── Provided material ──
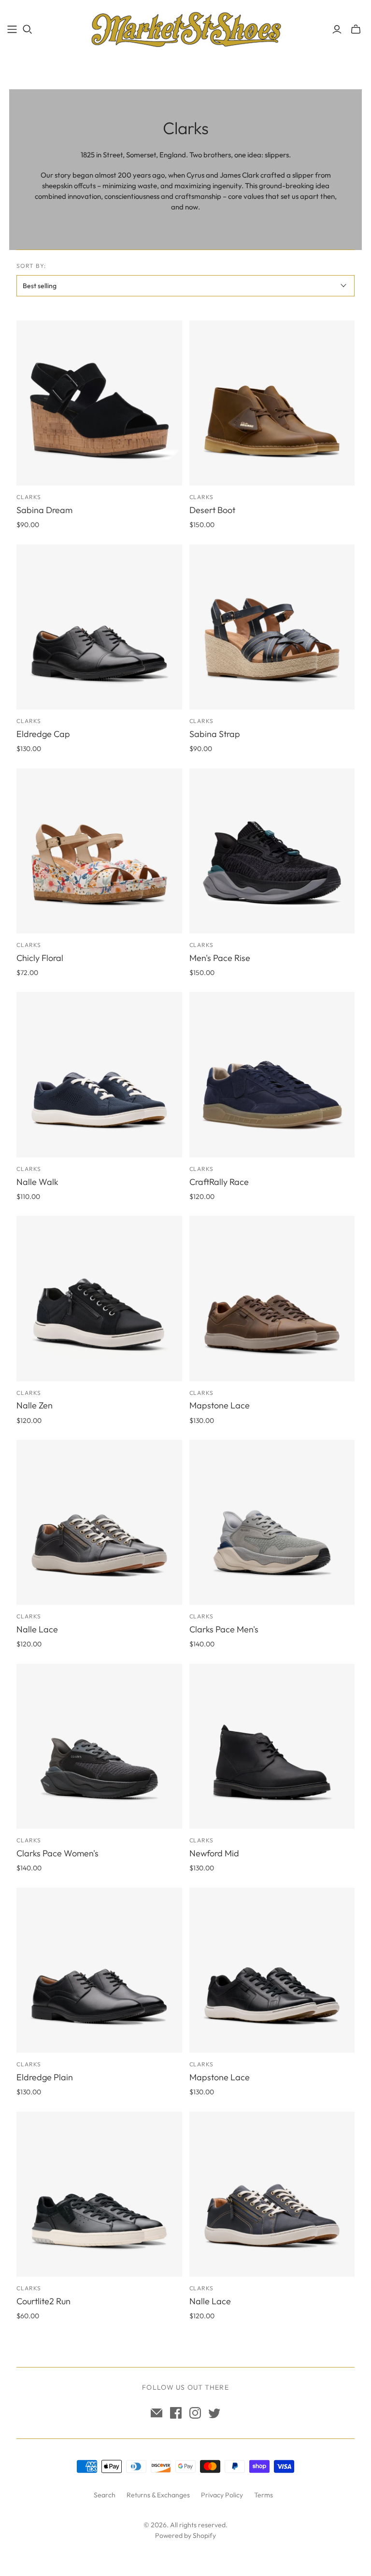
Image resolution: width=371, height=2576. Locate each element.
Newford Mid (214, 1853)
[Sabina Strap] (272, 627)
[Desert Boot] (272, 403)
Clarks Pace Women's (57, 1853)
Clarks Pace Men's (223, 1629)
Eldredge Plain (44, 2077)
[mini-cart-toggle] (356, 29)
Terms (263, 2495)
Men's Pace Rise (219, 957)
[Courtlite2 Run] (99, 2194)
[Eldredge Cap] (99, 627)
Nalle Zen (34, 1405)
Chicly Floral (39, 957)
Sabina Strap (214, 733)
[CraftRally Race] (272, 1074)
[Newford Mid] (272, 1746)
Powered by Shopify (185, 2535)
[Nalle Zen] (99, 1298)
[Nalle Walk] (99, 1074)
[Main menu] (12, 29)
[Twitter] (214, 2413)
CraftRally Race (219, 1181)
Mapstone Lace (219, 1405)
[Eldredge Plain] (99, 1970)
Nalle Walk (37, 1181)
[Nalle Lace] (99, 1522)
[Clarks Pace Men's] (272, 1522)
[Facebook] (176, 2413)
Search (104, 2495)
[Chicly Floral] (99, 850)
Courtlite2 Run (43, 2301)
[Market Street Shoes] (185, 29)
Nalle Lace (37, 1629)
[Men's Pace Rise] (272, 850)
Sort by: (31, 265)
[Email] (156, 2413)
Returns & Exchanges (158, 2495)
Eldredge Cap (43, 733)
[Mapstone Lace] (272, 1298)
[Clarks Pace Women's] (99, 1746)
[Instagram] (195, 2413)
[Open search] (27, 29)
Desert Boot (212, 509)
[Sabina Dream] (99, 403)
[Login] (337, 29)
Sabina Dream (44, 509)
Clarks (28, 497)
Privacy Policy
───
--- Brief ---
Starting at the line that contains "[Market Street Shoes] (185, 29)", output every remaining line of the data exactly, and stop after the last one.

--- Answer area ---
[Market Street Shoes] (185, 29)
Nalle Lace (37, 1629)
[Men's Pace Rise] (272, 850)
Sort by: (31, 265)
[Email] (156, 2413)
Returns & Exchanges (158, 2495)
Eldredge Cap (43, 733)
[Mapstone Lace] (272, 1298)
[Clarks Pace Women's] (99, 1746)
[Instagram] (195, 2413)
[Open search] (27, 29)
Desert Boot (212, 509)
[Sabina Dream] (99, 403)
[Login] (337, 29)
Sabina Dream (44, 509)
Clarks (28, 497)
Privacy Policy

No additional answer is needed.